25. February, saturday; 9.30 PM
S.S.S. - Sensors_Sonics_Sights
- multimedia performance

composed and performed by:
Cècile BABIOLE [F], Laurent DAILLEAU [F], Atau TANAKA [J, USA, F] - live electronics

Cècile Babiole, Laurent Dailleau, and Atau Tanaka create together a dynamic sound/image environment. S.S.S is a trio performing visual music with sensors and gestures. They create a work of sound and sight, a laptop performance that goes beyond with the intensity of bodies in movement. Going beyond media: music that is more than a soundtrack, images going further than video wallpaper. A three-way conversation modulating sonic and luminous pulse and flow.

Sensors_Sonics_Sights
Sensors capture gesture and corporeal movement, translating them into digital data:
- Ultrasound sensors measure the distance between the performer’s hands and her machine, allowing her to articulate 3D imagery, navigating in color, scale, texture...
- The Theremin, historical electronic instrument invented in 1919, an oscillator responds to perturbations of electrostatic fields based on the distance of the hands and body to the instrument...
- The BioMuse places gel electrodes on the performer’s forearms, analyzing EMG biosignals. Muscle tension through concentrated movement allows the musician to sculpt sound synthesis.
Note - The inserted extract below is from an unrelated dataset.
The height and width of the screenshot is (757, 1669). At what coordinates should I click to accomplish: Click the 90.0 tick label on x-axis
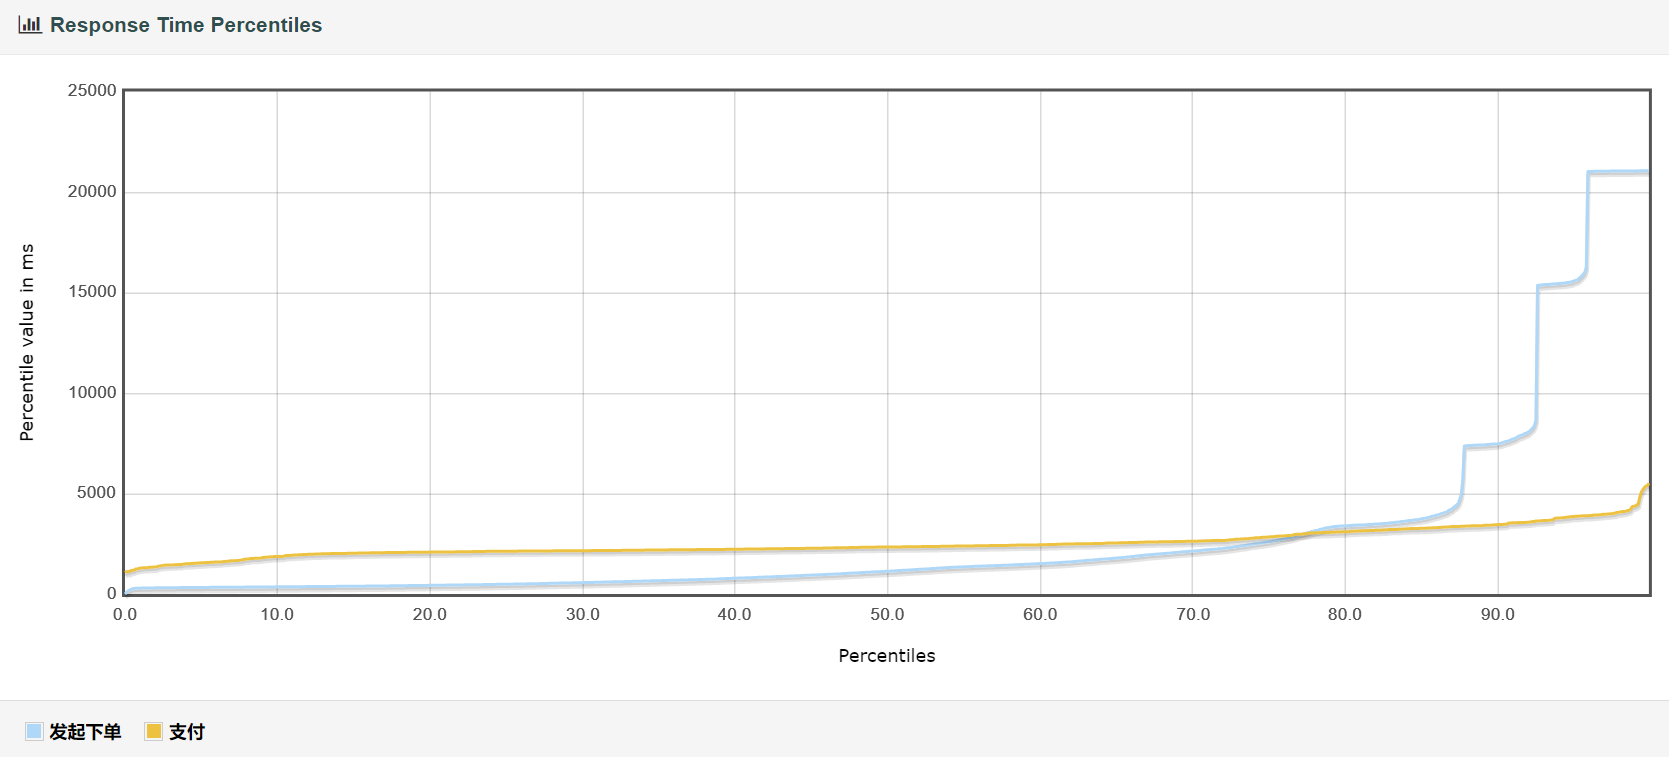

26. February, sunday; 6 PM
Bridges
- audiovisual concert on a local network using quintet.net software

programmed and conducted by:
Georg HAJDU [GER]

composed and performed by:
Kai NIGGEMANN [GER], Marlon SCHUMACHER [GER], Johannes KRETZ [A], Andrea SZIGETVÁRI [H], Ivana OGNJANOVIĆ [SER] - live electronics

quintet.net project website

Quintet.net is an interactive network performance environment invented and developed by composer and computer musician Georg HAJDU [GER]. It enables up to five performers to play music over the Internet under the control of a "conductor". The environment, has been programmed with the graphical programming language Max/MSP/Jitter.

DigitalBridges
The players interact over the Internet by sending musical (control) streams to the server either using a pitch-tracker for acoustic instruments or MIDI for electronic instruments. A conductor can log onto the server and control the musical outcome by changing settings remotely and sending streams of parameter values as well as short text commands to the players. Quintet.net has additional video and graphical properties, which allows the realization of full-fledged multimedia pieces. Quintet.net, a program made by Georg Hajdu, composer/computer musician, allows to 5 musicians at any point of the world to play together through the internet. Performers send actuating data’s to the server which is sent back - to players and listeners adjoined by internet -after mixing and transforming. The quintet.net can control image processing, such as performance of multi-media pieces.